A few years ago, Matt Yglesias’ book One Billion Americans bounced around the indigo blob, running the usual circuit of podcasts and opinion pieces while stirring up the usual policy debates. Most books do little to change peoples minds, yet I get the sense that Yglesias marginally shifted the consensus towards immigration, pronatal policy, and YIMBY. He achieved this by making a solid case for growth-oriented policy changes and then just slapped on the flashy title “One Billion Americans”.

But nobody really took idea of one billion Americans literally. In all the podcasts and book reviews, nobody thought to ask, “what would the American economy look like with 1 billion people? How rich would they be?”

I make a few attempts to estimate this and I get answers ranging from “very rich” to “extremely rich”[1]. If these numbers are even remotely true, proponents of progress should be fanatical about the prospect of 1 billion American citizens.

Extrapolating population vs. GDP

Spreadsheet can be found here and code for the plots can be found here.

Throughout U.S. history both population and real GDP per capita have grown steadily. So we can just extrapolate RGDP to higher population levels:

A simple linear regression suggests that real per capita GDP would be over $228k, almost 4 times what it is today.
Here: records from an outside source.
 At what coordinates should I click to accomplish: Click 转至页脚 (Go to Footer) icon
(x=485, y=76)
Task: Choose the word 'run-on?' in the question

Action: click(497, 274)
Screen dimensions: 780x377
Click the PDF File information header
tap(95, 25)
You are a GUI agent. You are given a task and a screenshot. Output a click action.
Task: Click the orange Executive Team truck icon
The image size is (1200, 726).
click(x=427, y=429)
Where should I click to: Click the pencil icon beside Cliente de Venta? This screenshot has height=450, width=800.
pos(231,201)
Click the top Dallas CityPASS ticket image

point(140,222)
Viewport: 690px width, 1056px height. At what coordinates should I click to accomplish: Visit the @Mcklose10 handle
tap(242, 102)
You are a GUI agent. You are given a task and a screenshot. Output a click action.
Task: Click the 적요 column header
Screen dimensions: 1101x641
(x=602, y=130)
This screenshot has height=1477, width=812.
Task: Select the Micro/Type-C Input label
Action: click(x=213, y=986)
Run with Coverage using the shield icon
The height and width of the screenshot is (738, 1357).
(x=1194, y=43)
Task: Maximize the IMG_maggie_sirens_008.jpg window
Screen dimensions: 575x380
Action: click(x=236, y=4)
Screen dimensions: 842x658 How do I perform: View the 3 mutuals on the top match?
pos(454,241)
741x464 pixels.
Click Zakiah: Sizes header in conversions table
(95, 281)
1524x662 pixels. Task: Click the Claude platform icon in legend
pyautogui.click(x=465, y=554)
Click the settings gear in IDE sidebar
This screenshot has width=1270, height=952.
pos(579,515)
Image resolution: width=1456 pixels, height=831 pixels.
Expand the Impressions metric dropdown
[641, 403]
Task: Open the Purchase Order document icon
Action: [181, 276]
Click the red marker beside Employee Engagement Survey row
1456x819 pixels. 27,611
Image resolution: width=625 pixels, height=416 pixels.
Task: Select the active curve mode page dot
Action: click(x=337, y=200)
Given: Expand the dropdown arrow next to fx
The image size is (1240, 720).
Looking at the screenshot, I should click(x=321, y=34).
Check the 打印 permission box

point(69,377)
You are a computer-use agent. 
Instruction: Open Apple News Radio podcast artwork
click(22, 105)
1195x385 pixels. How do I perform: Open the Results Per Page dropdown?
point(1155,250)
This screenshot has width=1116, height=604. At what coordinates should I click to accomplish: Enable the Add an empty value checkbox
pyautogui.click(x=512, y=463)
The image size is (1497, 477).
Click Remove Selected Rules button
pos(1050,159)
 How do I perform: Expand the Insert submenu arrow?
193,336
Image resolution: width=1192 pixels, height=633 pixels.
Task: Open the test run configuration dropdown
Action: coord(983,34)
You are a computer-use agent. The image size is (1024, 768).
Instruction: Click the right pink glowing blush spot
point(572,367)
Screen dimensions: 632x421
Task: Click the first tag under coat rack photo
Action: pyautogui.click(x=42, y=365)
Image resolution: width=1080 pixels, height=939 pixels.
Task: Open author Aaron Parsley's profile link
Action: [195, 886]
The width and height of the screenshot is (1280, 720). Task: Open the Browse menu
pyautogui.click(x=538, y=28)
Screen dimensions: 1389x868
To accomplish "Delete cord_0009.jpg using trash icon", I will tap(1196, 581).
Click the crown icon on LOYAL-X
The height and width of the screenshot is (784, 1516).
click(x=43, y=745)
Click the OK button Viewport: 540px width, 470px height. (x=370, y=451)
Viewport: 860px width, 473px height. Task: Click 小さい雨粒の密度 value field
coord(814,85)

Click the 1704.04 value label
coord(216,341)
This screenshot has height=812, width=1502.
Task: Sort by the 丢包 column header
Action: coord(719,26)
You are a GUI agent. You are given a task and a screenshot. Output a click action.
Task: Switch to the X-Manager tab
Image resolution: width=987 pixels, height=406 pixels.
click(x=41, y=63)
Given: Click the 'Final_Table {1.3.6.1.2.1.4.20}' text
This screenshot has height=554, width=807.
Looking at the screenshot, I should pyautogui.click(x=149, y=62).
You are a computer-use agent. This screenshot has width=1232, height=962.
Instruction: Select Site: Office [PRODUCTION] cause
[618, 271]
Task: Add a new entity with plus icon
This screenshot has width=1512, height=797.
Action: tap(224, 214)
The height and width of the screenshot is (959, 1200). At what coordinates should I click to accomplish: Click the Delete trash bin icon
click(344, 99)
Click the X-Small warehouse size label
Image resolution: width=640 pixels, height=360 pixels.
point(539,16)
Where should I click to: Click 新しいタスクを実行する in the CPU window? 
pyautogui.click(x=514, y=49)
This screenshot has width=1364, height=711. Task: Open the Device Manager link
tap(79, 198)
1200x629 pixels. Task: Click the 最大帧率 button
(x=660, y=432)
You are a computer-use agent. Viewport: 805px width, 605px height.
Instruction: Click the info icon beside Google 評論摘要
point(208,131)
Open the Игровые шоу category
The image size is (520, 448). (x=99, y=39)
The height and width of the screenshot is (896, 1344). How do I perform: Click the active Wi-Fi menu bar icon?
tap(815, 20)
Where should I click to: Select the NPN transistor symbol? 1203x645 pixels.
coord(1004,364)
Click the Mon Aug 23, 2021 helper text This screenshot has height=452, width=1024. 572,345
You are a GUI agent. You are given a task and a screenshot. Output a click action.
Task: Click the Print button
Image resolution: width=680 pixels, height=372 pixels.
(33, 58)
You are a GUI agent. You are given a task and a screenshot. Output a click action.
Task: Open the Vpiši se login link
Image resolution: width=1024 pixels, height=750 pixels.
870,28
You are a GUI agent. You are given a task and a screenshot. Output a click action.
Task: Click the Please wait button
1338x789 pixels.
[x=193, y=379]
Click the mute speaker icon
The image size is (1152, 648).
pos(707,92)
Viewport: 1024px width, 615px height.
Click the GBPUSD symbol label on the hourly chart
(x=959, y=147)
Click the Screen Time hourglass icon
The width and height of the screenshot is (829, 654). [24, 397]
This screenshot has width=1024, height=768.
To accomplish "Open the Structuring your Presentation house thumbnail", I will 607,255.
That’s about how much American RGDP per capita has grown since the 1950’s.

But linear models aren’t usually a good fit for parameters that exhibit exponential growth. Let’s try a log-log plot:

Now when we extrapolate, we get a RGDP/capita of over $450k, over 7 times today’s wealth.

The first number seems semi-plausible, but the second one is crazy high. It implies nearly unimaginable level of wealth. I’m tempted to believe in the gods of straight lines, but let’s try a different method.

Extrapolating GDP per capita growth

US GDP per capita has been growing at 2% for nearly 150 years:

From “The Facts of Economic Growth” by Charles I. Jones

The US population has been growing by roughly 1% for most of its history, only deviating significantly from that pace starting in 2008.

Source

So what would happen if we returned to a 1% population growth rate and maintained the growth rate of GDP per capita[2]? Then the US would reach a population of 1 billion in 108 years from now (2132), resulting in a per-capita GDP of $540K.

This is even bigger than the last section. If I instead assume GDP/capita growth slows to 1%, get a GDP per capita of $182K, similar to our first estimate (though the RGDP vs GDP distinction makes comparisons harder).

Someone more qualified, please help

I would like to see someone more qualified answer this question. If these numbers are even remotely true, then simply staying the course and growing the American economy over the next century would create radical abundance.

I think there’s a case to be made that these extrapolations are accurate conditional on the U.S. actually growing. But the U.S. isn’t really going to grow anymore. The world population growth rate fell to 1% back in 2019 and the American growth rate is projected to fall to 0.14% in the next few decades. The U.S. population stands at about 335 million right now and is projected to peak at 370 million in the 2080’s.

If we optimistically extrapolate to 400 million Americans by the end of the century, we get an RGDP per capita of $73K, slightly above what it is today. It’s pretty depressing to think that we could go through 3 generations of stagnant living conditions, but this is the prediction of standard models of economic growth when population flattens out[3].

Like projections past, we’ll inevitably fall short of our lofty expectations. But that doesn’t mean we shouldn’t try to stay afloat; immigration, pro-natal policy, and land-use reform can keep us at the 0.5% pace we’re at now and deliver significant material progress.

My takeaway from all this is that steady growth remains underrated. If we can find a way to grow sustainably and over the long term, it will remake the world many times over. This is the progress studies thesis in a single graph.

Further Reading

The End of Economic Growth? Unintended Consequences of a Declining Population

A recent paper is able to explain many between-country differences in growth rates using the number of working age adults rather than raw population: The Wealth of Working Nations.

This post by Alex Tabarrok on the paper “From Population Growth to Firm Demographics: Implications for Concentration, Entrepreneurship and the Labor Share

The Effect of Population Aging on Economic Growth, the Labor Force and Productivity

Population Growth and Technological Change: One Million B.C. to 1990

Bryan Caplan’s book Open Borders offers a good review of the economics of immigration. He also has some lecture notes on the topic.

Our World in Data: What is economic growth? And why is it so important?

  1. ^

    By leveraging Cunninham’s law, dear reader, I hope we can get the attention of an economist who can provide us a more rigorous answer.

  2. ^

    Note that this is achievable in the U.S. by doubling international immigration.